**** THE DATA ****

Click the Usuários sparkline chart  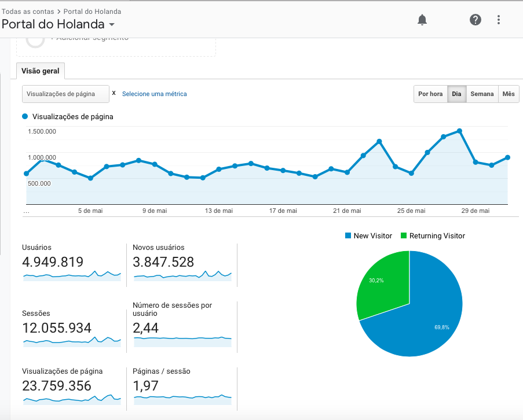(x=72, y=275)
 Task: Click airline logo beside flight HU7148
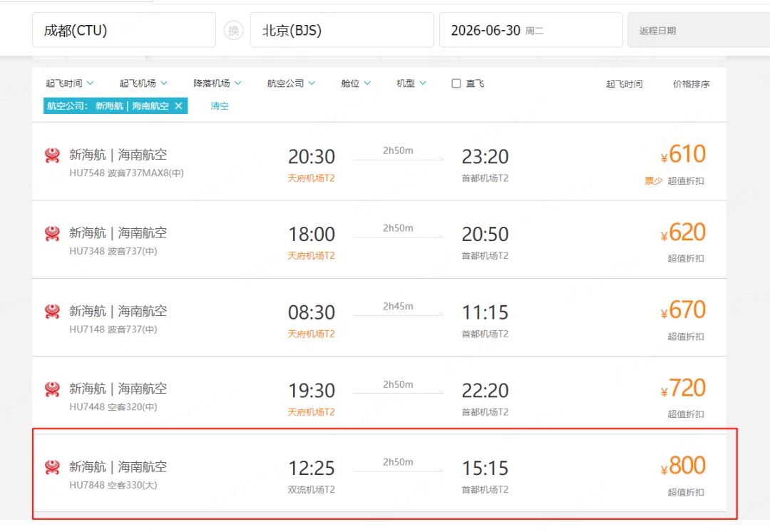[x=53, y=312]
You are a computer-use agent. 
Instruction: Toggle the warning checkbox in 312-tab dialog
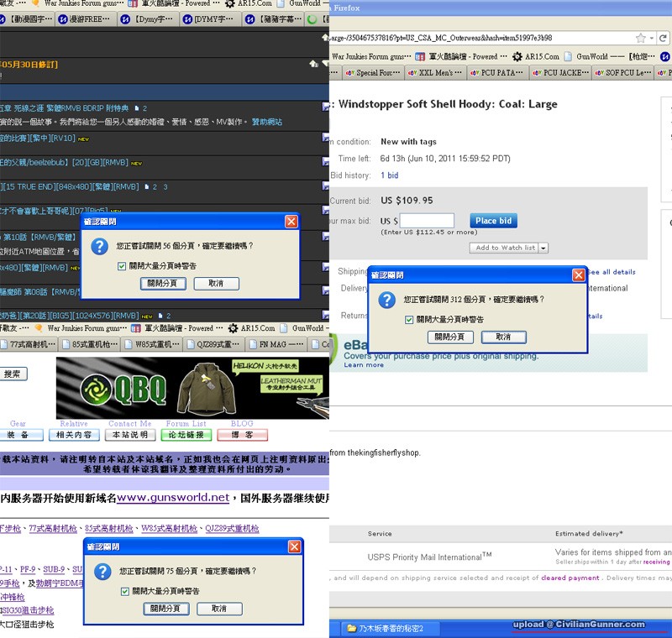pyautogui.click(x=409, y=320)
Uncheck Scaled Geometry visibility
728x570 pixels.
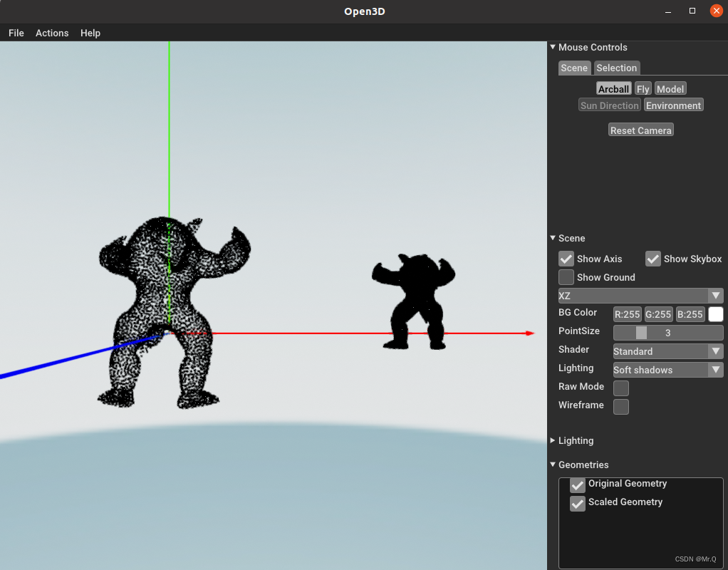click(578, 504)
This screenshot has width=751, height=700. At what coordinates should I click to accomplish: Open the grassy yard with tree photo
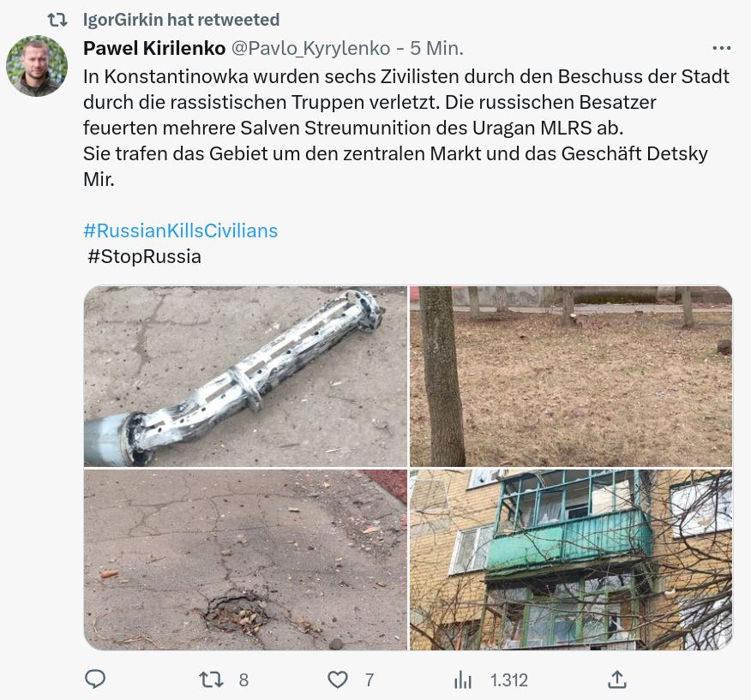coord(571,376)
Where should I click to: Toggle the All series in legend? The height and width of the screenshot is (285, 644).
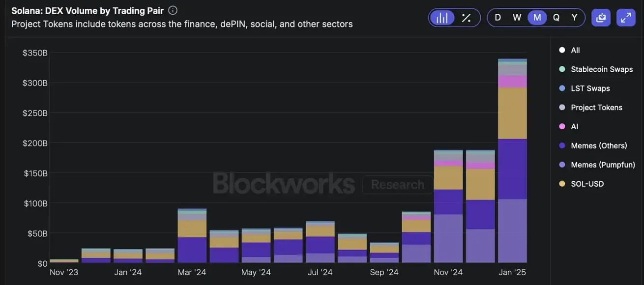point(575,50)
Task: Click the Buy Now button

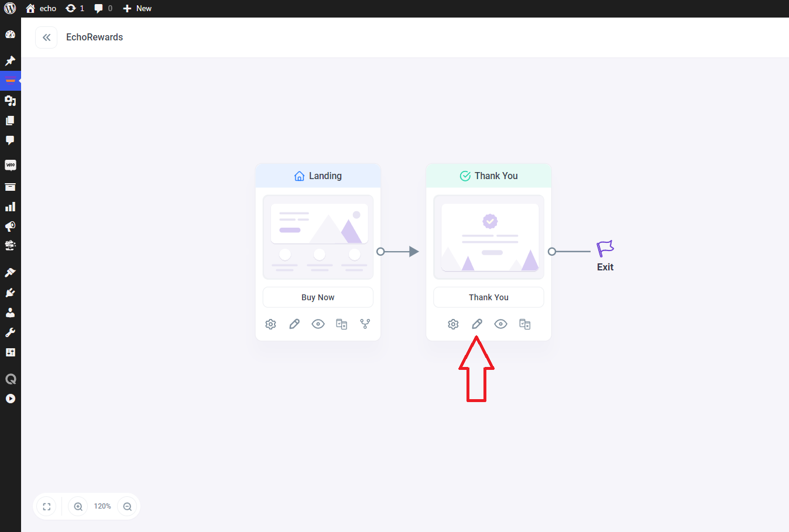Action: (x=318, y=297)
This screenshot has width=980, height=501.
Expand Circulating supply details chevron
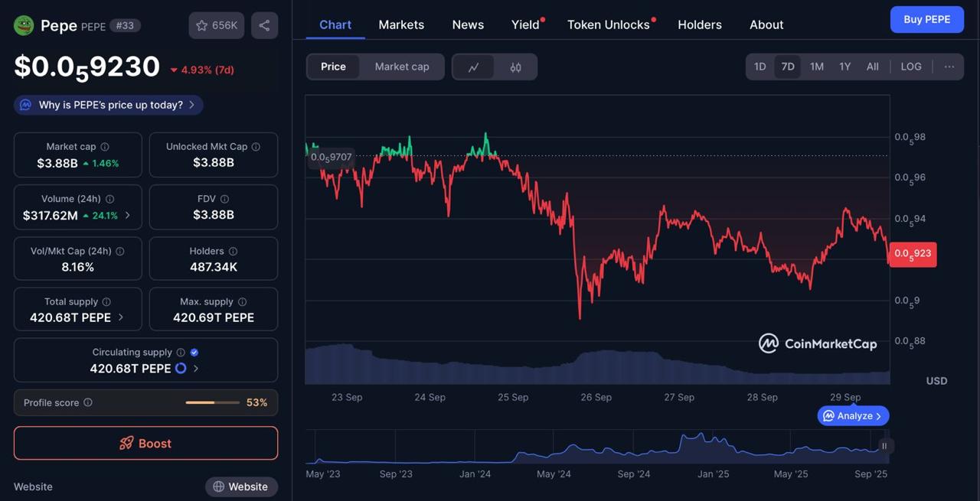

****

## ACTIVITY
I need the lines from the line containing "728x570 pixels." through the final line of the listing duplicated exactly, both ends included, with no pictures and nothing else.

## RESPONSE TO THIS TASK
728x570 pixels.
click(578, 504)
This screenshot has width=751, height=700. At what coordinates should I click to accomplish: Open the grassy yard with tree photo
coord(571,376)
Where should I click to: Toggle the All series in legend? The height and width of the screenshot is (285, 644).
point(575,50)
Task: Click the Buy Now button

Action: (x=318, y=297)
This screenshot has width=980, height=501.
Expand Circulating supply details chevron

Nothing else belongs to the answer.